1. Field of the Invention
The present invention relates to an image processing method that is capable of performing a reconstruction for an input image so as to generate a plurality of output images that have focus positions different from each other.
2. Description of the Related Art
Recently, an image pickup apparatus that performs a calculation using data obtained by an image pickup element and performs a corresponding digital image processing so as to output various images is proposed. Ren Ng, et al., “Light Field Photography with a Hand-held Plenoptic Camera”, 2005 Computer Science Technical Report CTSR, and Todor Georgiev, et al., “Superresolution with Plenoptic 2.0 Camera”, 2009 Optical Society of America, disclose an image pickup apparatus that simultaneously obtains the two-dimensional light intensity distribution and parallax information (collectively, referred to as a “light field”) on an object plane. According to this image pickup apparatus, obtaining the light field, a focus position of an image can be changed by an image processing after taking an image, which is called a refocus, and a depth of field can be adjusted. However, in this image pickup apparatus, pixels of the image pickup element need to be allocated to store the parallax information, as well as the two-dimensional light intensity distribution of the light. Therefore, a spatial resolution is deteriorated compared to an image pickup apparatus which stores only the two-dimensional light intensity distribution of the light.
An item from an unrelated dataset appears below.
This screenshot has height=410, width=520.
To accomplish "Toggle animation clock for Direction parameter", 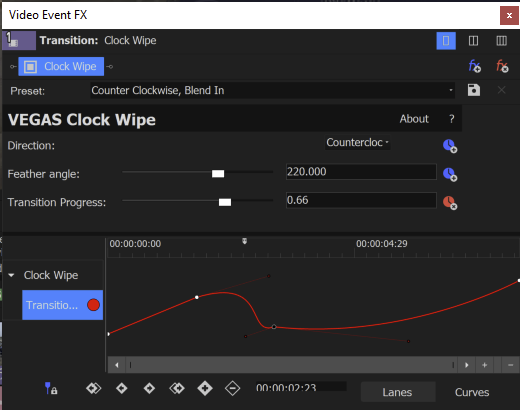I will tap(450, 146).
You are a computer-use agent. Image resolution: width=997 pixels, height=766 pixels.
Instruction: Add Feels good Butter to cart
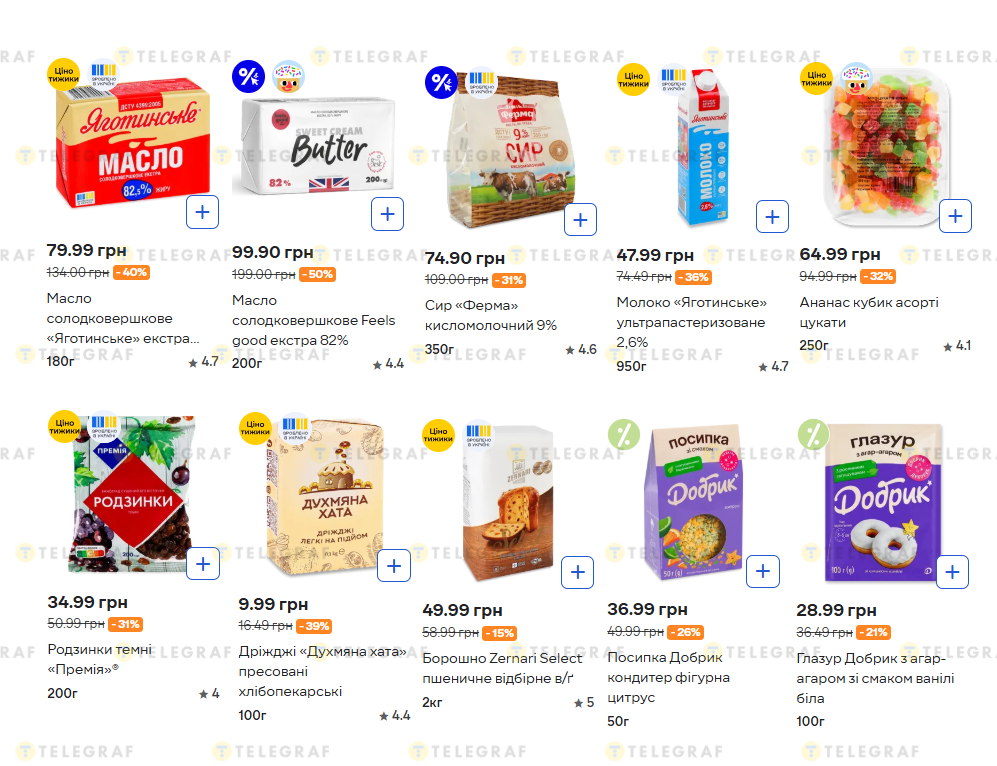pos(387,214)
Todor Georgiev, et al., “Superresolution with Plenoptic 2.0 Camera”, 2009 Optical Society of America, discloses a configuration in which a certain point on an image plane that is formed by an imaging optical system is taken by a plurality of small lenses constituting a lens array. A plurality of small images obtained like this are reconstructed so that the resolution of the reconstructed image can be improved. Such a method of improving the resolution is referred to as a “super-resolution from subpixel shift”. Todor Georgiev, et al., “Superresolution with Plenoptic 2.0 Camera”, 2009 Optical Society of America, discloses a method of obtaining an effect of the super-resolution from subpixel shift at a specific focus position. However, it does not consider how to change the effect of the super-resolution from subpixel shift when an image is generated at a plurality of focus position different from each other. Therefore, a focus position at which a refocus image has a high resolution cannot be specified. If the effect of the super-resolution from subpixel shift at the plurality of focus positions is calculated, a high-resolution refocus image can be automatically generated by using its result, or a user can be informed of a focus position at which the great effect of the super-resolution from subpixel shift is obtained.
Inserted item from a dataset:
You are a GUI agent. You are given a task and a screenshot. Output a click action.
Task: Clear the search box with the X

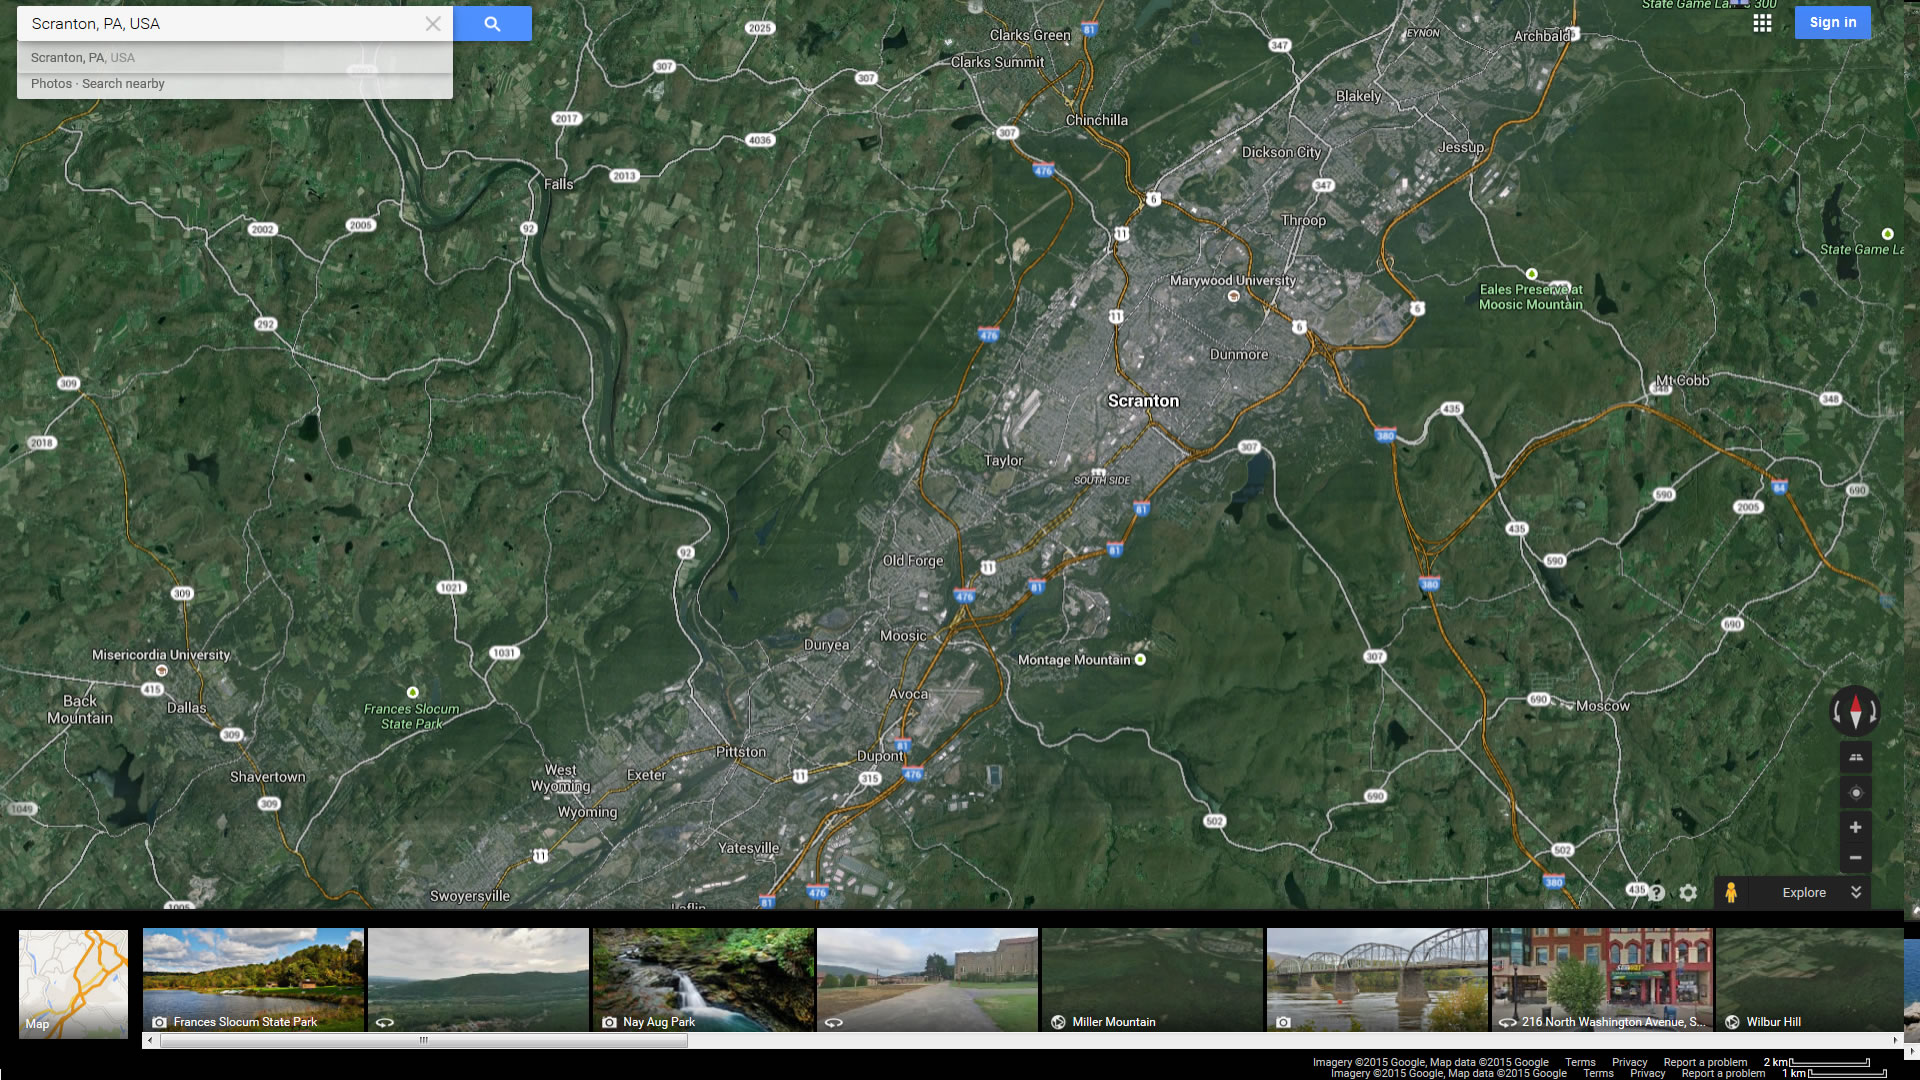point(433,24)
Furthermore, Todor Georgiev, et al., “Superresolution with Plenoptic 2.0 Camera”, 2009 Optical Society of America, discloses a method of obtaining the effect of the super-resolution from subpixel shift at a specific focus position. However, an effect of the super-resolution from subpixel shift when generating a refocus image at an arbitrary focus position is not disclosed. Since the effect of the super-resolution from subpixel shift changes in accordance with the focus position, there is a case where a focus position with high resolution may exist within a range capable of refocusing compared to a specific focus position. Thus, an object designated by a user at the time of taking an image (a main object) does not necessarily exist on a focus position with high resolution.